Associated Press - Saturday December 5 3:53 PM ET
Andrew Selsky, Associated Press Writer
Most of the 3 million South Africans with AIDS or its precursor, HIV, would not receive such a warm reception after disclosing that they are infected. The tiny minority who do reveal it are often fired from their jobs, hounded from their homes, treated as outcasts. Untold numbers take the secret to their graves. But at the community center in the black township of Soweto, many in the crowd had HIV or AIDS. The gathering, sponsored by the National Association of People Living With HIV/AIDS, is meant to help remove the stigma from the disease and give the unfolding tragedy a human face.
A similar meeting held recently in KwaZulu-Natal province, where an estimated 25 percent of adults are infected, drew 1,000 people.
South Africa is only now beginning to confront the disease that has made its way from central Africa around the world and is now exploding in southern Africa. Every day, 1,500 South Africans become infected. By the end of the year, 168,000 more South Africans will have died from AIDS. Often, relatives say the person died of some other disease.
This week, President Nelson Mandela denounced "the silence that hangs over our cemeteries when we bury loved ones knowing they died of AIDS, but not speaking of it."
AIDS sufferers are stigmatized because the disease - which in Africa is most commonly transmitted by heterosexual sex - is associated with promiscuity and death, and because many people wrongly believe they can contract AIDS by being near an HIV-positive person, said Liz Floyd, who runs the Johannesburg area health department's AIDS program.
Sekgametsi More, a social worker at Johannesburg Hospital, said most people with HIV whom she has counseled have been shunned.
Only a few days ago, More said, she told a young woman that her HIV test was positive.
The previous day, the woman had been fired from her job as a live-in maid because her employer suspected the woman - who had been constantly sick because her immune system was depressed - had AIDS. The woman had been monogamous and was apparently infected by her former boyfriend.

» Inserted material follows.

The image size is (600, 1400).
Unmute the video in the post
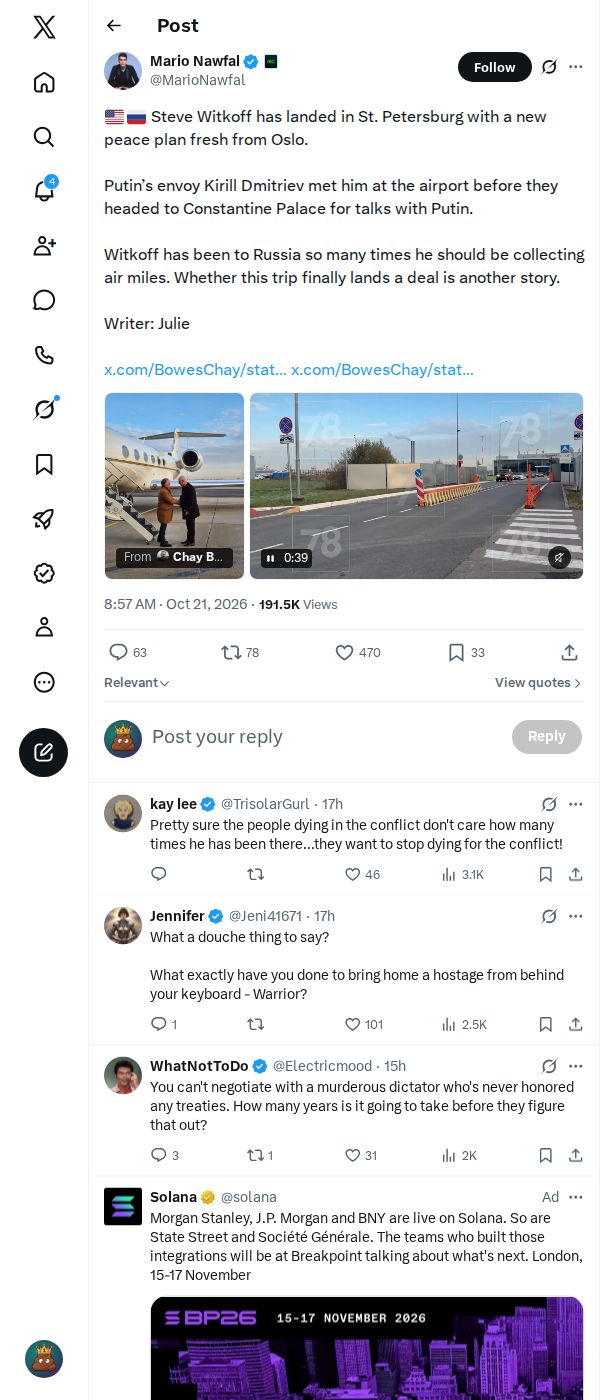[559, 557]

"When we told her she was HIV-positive, it was terrible for her," More said. "Now she knew she had this disease, plus she had no job and no place to live." At Saturday's gathering, people spoke of dealing with those multiple blows. Joyce Malope, 27, discovered that she was HIV-positive in 1994, soon after she was raped.
"My husband dumped me after he kept telling me I was going to die," she said. "I tried to commit suicide because I had no one to turn to."
She was then directed to a counselor, who taught her to "try to live with AIDS rather than thinking my life was already over."
After dozens of people had spoken of their illness, the crowd began dancing to reggae music. Looking on, Floyd said she hoped many more such encounters could be held, and that more people would come to them.
"It's absolutely critical for this society to come to grips with the epidemic," she said. "If people keep it under wraps - if you don't meet the people who have it, it's very difficult to believe it is real."